Lorsque les Portugais occupèrent le Royaume de Cochin, ils auraient discriminé ses Juifs. Néanmoins, dans une certaine mesure, ils partageaient la langue et la culture, de sorte que de plus en plus de Juifs sont venus vivre sous la domination portugaise (en fait sous la couronne espagnole, à nouveau, entre 1580 et 1640). Les Hollandais protestants tuèrent le raja de Cochin, allié des Portugais, ainsi que seize cents Indiens en 1662, lors de leur siège de Cochin. Les Juifs, après avoir soutenu la tentative militaire néerlandaise, ont subi les représailles meurtrières de la population portugaise et malabare. Un an plus tard, le deuxième siège hollandais fut un succès et, après avoir massacré les Portugais, ils démolirent la plupart des églises catholiques ou les transformèrent en églises protestantes (sans épargner celle où Vasco da Gama avait été enterré). Ils étaient plus tolérants envers les Juifs, ayant accordé des demandes d’asile aux Pays-Bas. (Voir l’Inquisition de Goa pour la situation à proximité de Goa.) Cette attitude diffère de l’antisémitisme des Néerlandais à New York sous Pieter Stuyveset autour de ces années.

Les Juifs de Malabari (appelés historiquement noirs pendant les années coloniales, bien que leur couleur de peau soit brune) ont construit sept synagogues à Cochin, reflétant la taille de leur population.

Les Juifs Paradesi (aussi appelés Juifs Blancs) en ont construit une, la Synagogue Paradesi. Ce dernier groupe était très petit par rapport aux Malabaris. Les deux groupes pratiquaient le mariage endogame, maintenant leurs distinctions. Les deux communautés revendiquaient des privilèges spéciaux et un statut plus élevé l’une sur l’autre.

On prétend que les Juifs blancs avaient apporté avec eux d’Ibérie quelques meshuchrarim (anciens esclaves, dont certains d’ascendance mixte afro-européenne). Bien que libres, ils ont été relégués à une position subalterne dans la communauté. Ces Juifs formaient un troisième sous-groupe au sein de la communauté juive de Cochin. Les meshuchrarim n’étaient pas autorisés à épouser des Juifs blancs et devaient s’asseoir à l’arrière de la synagogue; ces pratiques étaient similaires à la discrimination contre les convertis des castes inférieures que l’on trouve parfois dans les églises chrétiennes en Inde.
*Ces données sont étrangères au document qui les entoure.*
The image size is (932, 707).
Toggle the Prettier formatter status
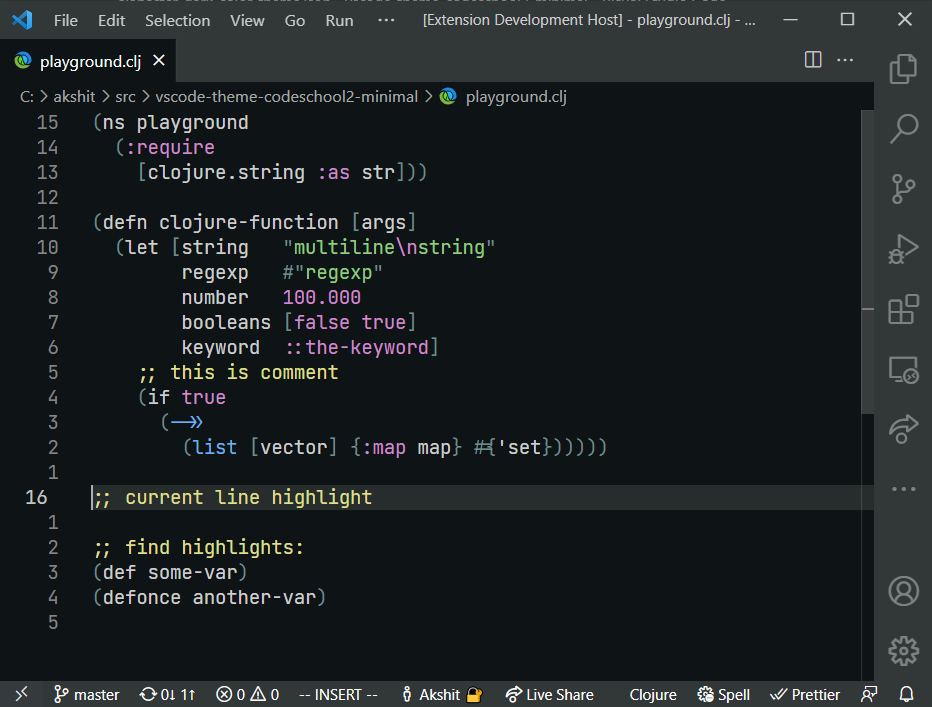(x=805, y=694)
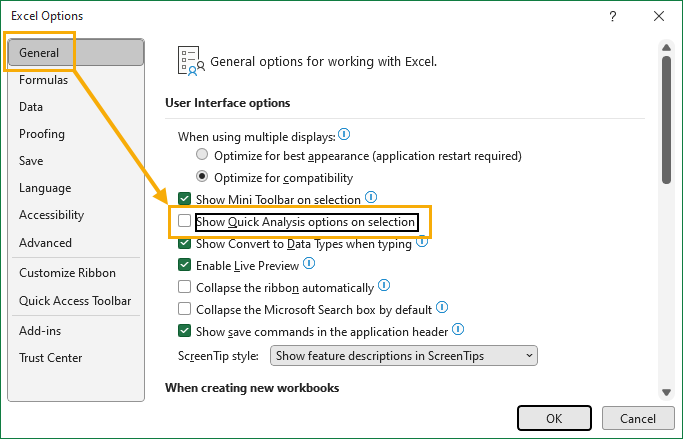Click the help question mark icon
Viewport: 683px width, 439px height.
tap(613, 16)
Enfants juifs de Cochin 1936

Au début du 20e siècle, Abraham Barak Salem (1882-1967), un jeune avocat qui est devenu connu comme un « Gandhi juif », a travaillé pour mettre fin à la discrimination contre les Juifs de meshuchrarim. Inspiré par le nationalisme indien et le sionisme, il tente également de concilier les divisions entre les Juifs de Cochin. Il est devenu à la fois nationaliste indien et sioniste. Sa famille descendait de meshuchrarim. Le mot hébreu désignait un esclave manumitted, et était parfois utilisé de manière péjorative. Salem a lutté contre la discrimination en boycottant la synagogue Paradesi pendant un certain temps. Il a également utilisé le satyagraha pour lutter contre la discrimination sociale. Selon Mandelbaum, au milieu des années 1930, de nombreux vieux tabous étaient tombés avec une société en mutation.

Les Juifs Cochini Anjuvannam ont également émigré en Malaisie. Les archives montrent qu’ils se sont installés à Seremban, Negeri Sembilan, en Malaisie. Le dernier descendant des Juifs de Cochin à Seremban est Benjamin Meyuhasheem.